While it’s not known how many of that 16,000 are Iraq and Afghanistan War veterans, they clearly constitute the majority simply because they are the youngest and the ongoing war in Afghanistan continues to produce more of them.
Snyder doesn’t believe the VA has done enough to help those who need it.
“Most Vietnam veterans here are squared away,” he said. “It’s the younger veterans, the Middle East veterans. They are the worst ones coming to us now. People don’t realize they’re having a tough time. The ones coming back today are having problems, health problems, and the VA isn’t helping them as they should.”
It might be a result of inadequate resources. The Tuscaloosa VAMC only has a 21-bed residential program for substance abuse rehab, with stringent criteria for admission. Whatever the reason, though, the result is a patent need for what Chapter 301 has been doing.

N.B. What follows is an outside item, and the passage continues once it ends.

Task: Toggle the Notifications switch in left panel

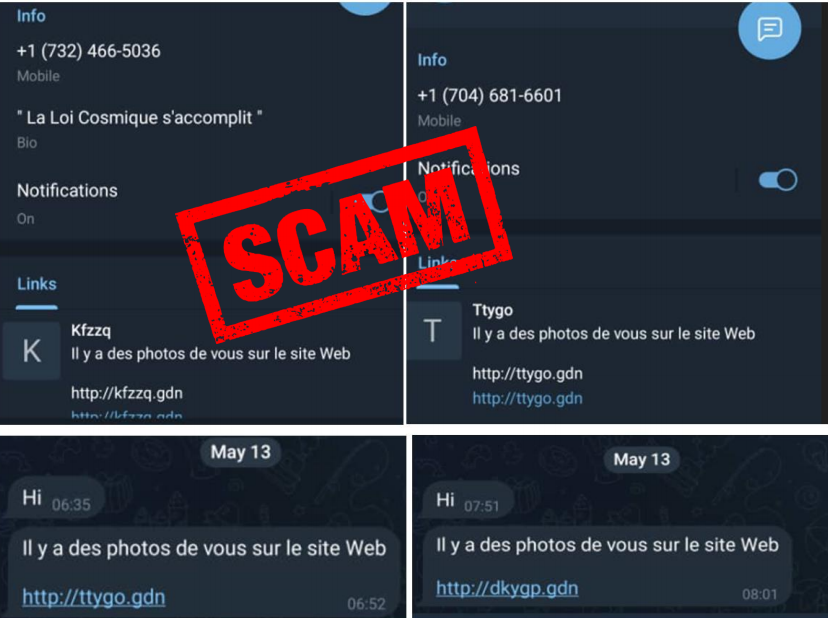Action: coord(376,202)
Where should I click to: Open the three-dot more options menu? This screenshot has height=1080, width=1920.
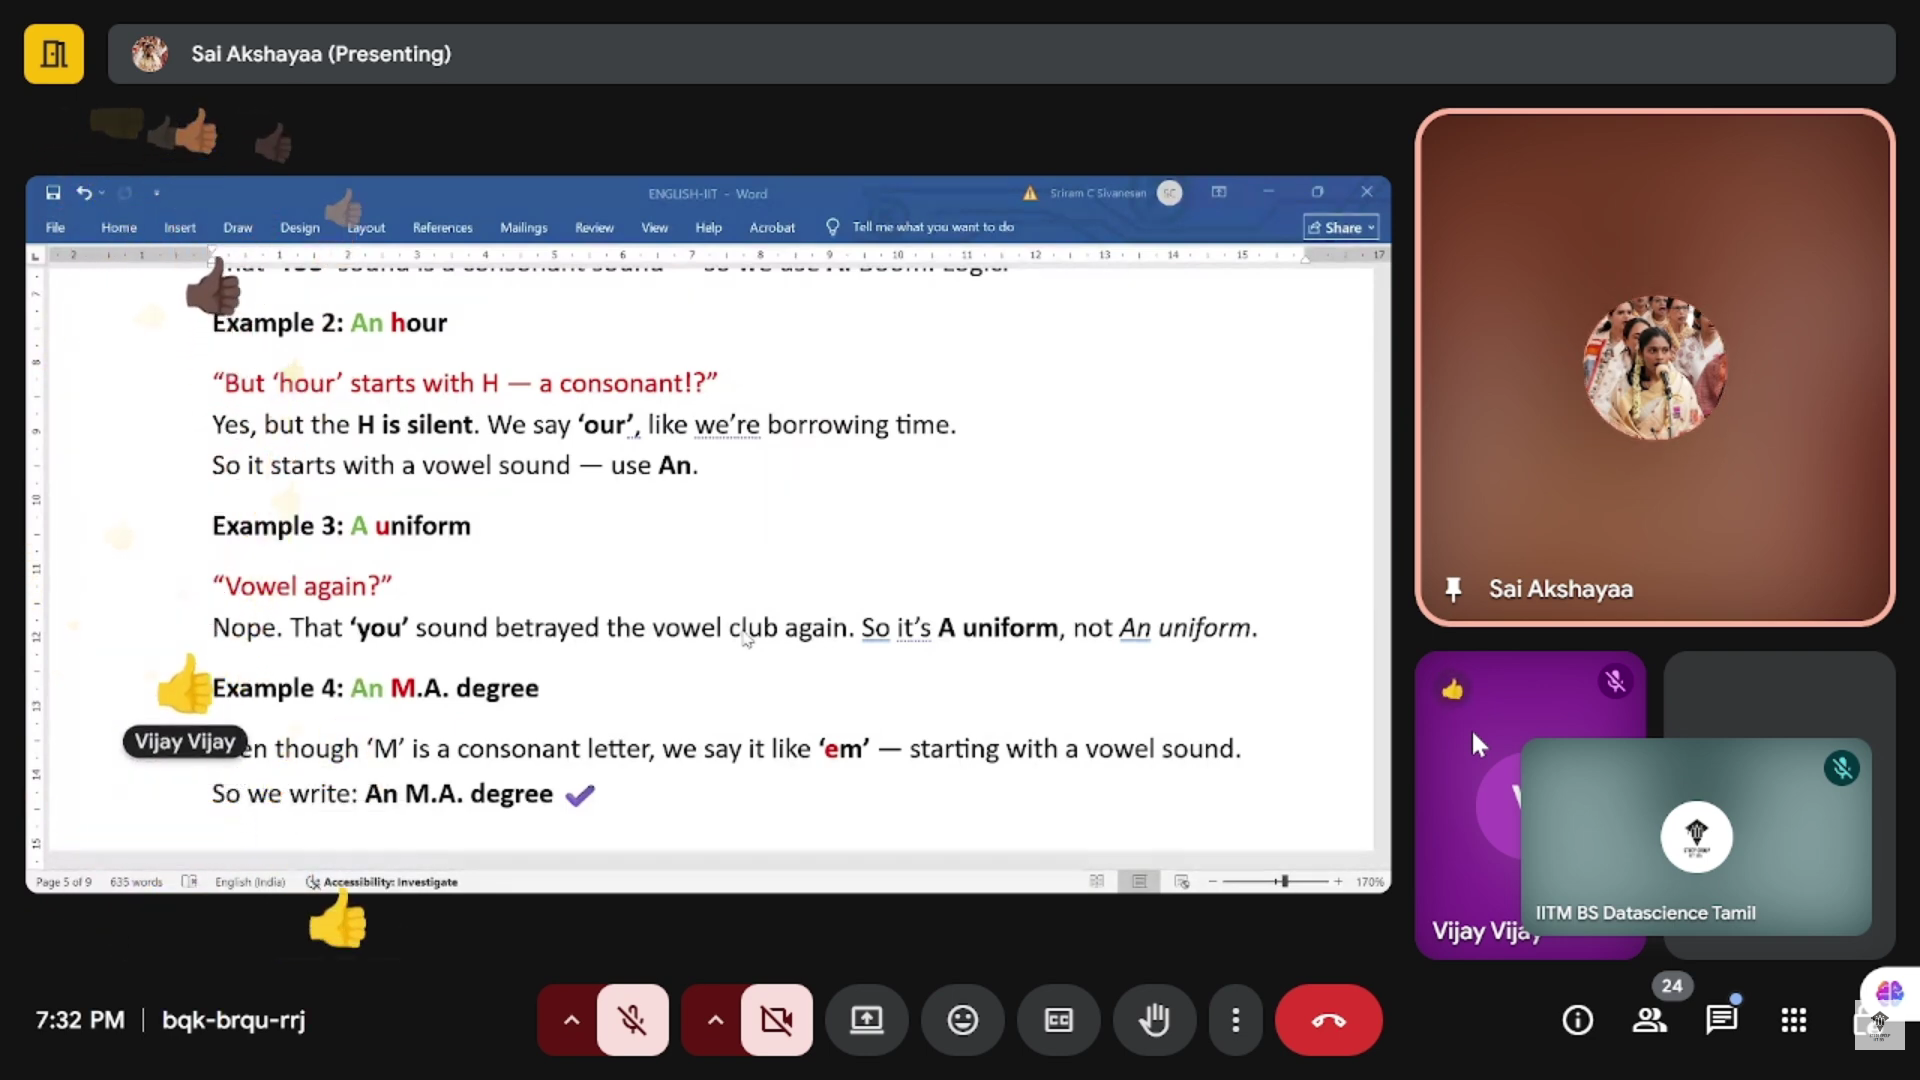pyautogui.click(x=1236, y=1020)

Asked what the hardest part is, Snyder replied: “There are several hard parts. One is getting the money, another is getting the food to the church, then packing the boxes and then delivering. But we get a lot of young people to help us. So, the community is volunteering as well as giving money. And we make it fun when they all come out. We have fun.”
How much longer can the fun last?
“I don’t know,” Snyder said. “Maybe until some of our younger vets are no longer with us. I say ‘younger,’ and I’m one of them and I’m 70 years of age. I guess we’ll do it until we can’t do it any longer.”